> _STUDY MATERIAL_:
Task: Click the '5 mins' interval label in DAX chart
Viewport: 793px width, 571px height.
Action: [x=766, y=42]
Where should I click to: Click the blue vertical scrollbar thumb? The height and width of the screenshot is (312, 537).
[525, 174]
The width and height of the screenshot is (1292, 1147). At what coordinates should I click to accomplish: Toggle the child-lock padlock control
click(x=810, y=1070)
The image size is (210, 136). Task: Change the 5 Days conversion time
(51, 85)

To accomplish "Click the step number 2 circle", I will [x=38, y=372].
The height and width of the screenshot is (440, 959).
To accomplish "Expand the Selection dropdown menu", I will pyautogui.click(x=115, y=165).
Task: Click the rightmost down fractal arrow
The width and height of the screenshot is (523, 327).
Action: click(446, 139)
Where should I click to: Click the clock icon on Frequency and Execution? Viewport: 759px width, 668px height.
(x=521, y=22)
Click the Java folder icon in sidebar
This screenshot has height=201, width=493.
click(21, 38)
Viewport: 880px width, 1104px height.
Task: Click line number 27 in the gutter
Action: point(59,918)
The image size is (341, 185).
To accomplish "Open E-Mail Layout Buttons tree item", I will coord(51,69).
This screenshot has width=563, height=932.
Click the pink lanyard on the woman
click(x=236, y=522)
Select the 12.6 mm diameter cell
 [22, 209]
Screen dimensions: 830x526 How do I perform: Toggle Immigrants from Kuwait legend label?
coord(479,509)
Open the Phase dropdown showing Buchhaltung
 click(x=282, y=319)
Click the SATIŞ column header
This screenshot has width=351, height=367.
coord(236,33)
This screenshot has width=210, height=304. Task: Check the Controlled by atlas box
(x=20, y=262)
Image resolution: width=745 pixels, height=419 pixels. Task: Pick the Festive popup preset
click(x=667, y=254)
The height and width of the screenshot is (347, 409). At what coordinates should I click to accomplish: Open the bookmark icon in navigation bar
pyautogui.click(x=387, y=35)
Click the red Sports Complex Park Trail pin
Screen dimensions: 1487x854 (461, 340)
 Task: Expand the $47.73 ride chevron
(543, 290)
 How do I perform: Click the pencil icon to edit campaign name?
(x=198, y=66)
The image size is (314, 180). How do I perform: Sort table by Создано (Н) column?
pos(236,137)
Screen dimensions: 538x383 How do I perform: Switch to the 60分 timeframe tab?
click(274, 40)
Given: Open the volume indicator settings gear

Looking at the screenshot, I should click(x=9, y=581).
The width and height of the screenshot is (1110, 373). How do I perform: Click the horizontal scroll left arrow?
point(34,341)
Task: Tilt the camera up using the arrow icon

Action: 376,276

> _WHAT IS BEING ASKED_:
Each entry must be printed again exactly as given.

> _RESPONSE_:
Task: Click the '5 mins' interval label in DAX chart
Viewport: 793px width, 571px height.
Action: [x=766, y=42]
Where should I click to: Click the blue vertical scrollbar thumb? The height and width of the screenshot is (312, 537).
[525, 174]
The width and height of the screenshot is (1292, 1147). At what coordinates should I click to accomplish: Toggle the child-lock padlock control
click(x=810, y=1070)
The image size is (210, 136). Task: Change the 5 Days conversion time
(51, 85)

To accomplish "Click the step number 2 circle", I will [x=38, y=372].
The height and width of the screenshot is (440, 959).
To accomplish "Expand the Selection dropdown menu", I will pyautogui.click(x=115, y=165).
Task: Click the rightmost down fractal arrow
The width and height of the screenshot is (523, 327).
Action: click(446, 139)
Where should I click to: Click the clock icon on Frequency and Execution? Viewport: 759px width, 668px height.
(x=521, y=22)
Click the Java folder icon in sidebar
This screenshot has height=201, width=493.
click(21, 38)
Viewport: 880px width, 1104px height.
Task: Click line number 27 in the gutter
Action: point(59,918)
The image size is (341, 185).
To accomplish "Open E-Mail Layout Buttons tree item", I will coord(51,69).
This screenshot has width=563, height=932.
Click the pink lanyard on the woman
click(x=236, y=522)
Select the 12.6 mm diameter cell
 [22, 209]
Screen dimensions: 830x526 How do I perform: Toggle Immigrants from Kuwait legend label?
coord(479,509)
Open the Phase dropdown showing Buchhaltung
 click(x=282, y=319)
Click the SATIŞ column header
This screenshot has width=351, height=367.
coord(236,33)
This screenshot has width=210, height=304. Task: Check the Controlled by atlas box
(x=20, y=262)
Image resolution: width=745 pixels, height=419 pixels. Task: Pick the Festive popup preset
click(x=667, y=254)
The height and width of the screenshot is (347, 409). At what coordinates should I click to accomplish: Open the bookmark icon in navigation bar
pyautogui.click(x=387, y=35)
Click the red Sports Complex Park Trail pin
Screen dimensions: 1487x854 (461, 340)
 Task: Expand the $47.73 ride chevron
(543, 290)
 How do I perform: Click the pencil icon to edit campaign name?
(x=198, y=66)
The image size is (314, 180). How do I perform: Sort table by Создано (Н) column?
pos(236,137)
Screen dimensions: 538x383 How do I perform: Switch to the 60分 timeframe tab?
click(274, 40)
Given: Open the volume indicator settings gear

Looking at the screenshot, I should click(x=9, y=581).
The width and height of the screenshot is (1110, 373). How do I perform: Click the horizontal scroll left arrow?
point(34,341)
Task: Tilt the camera up using the arrow icon

Action: 376,276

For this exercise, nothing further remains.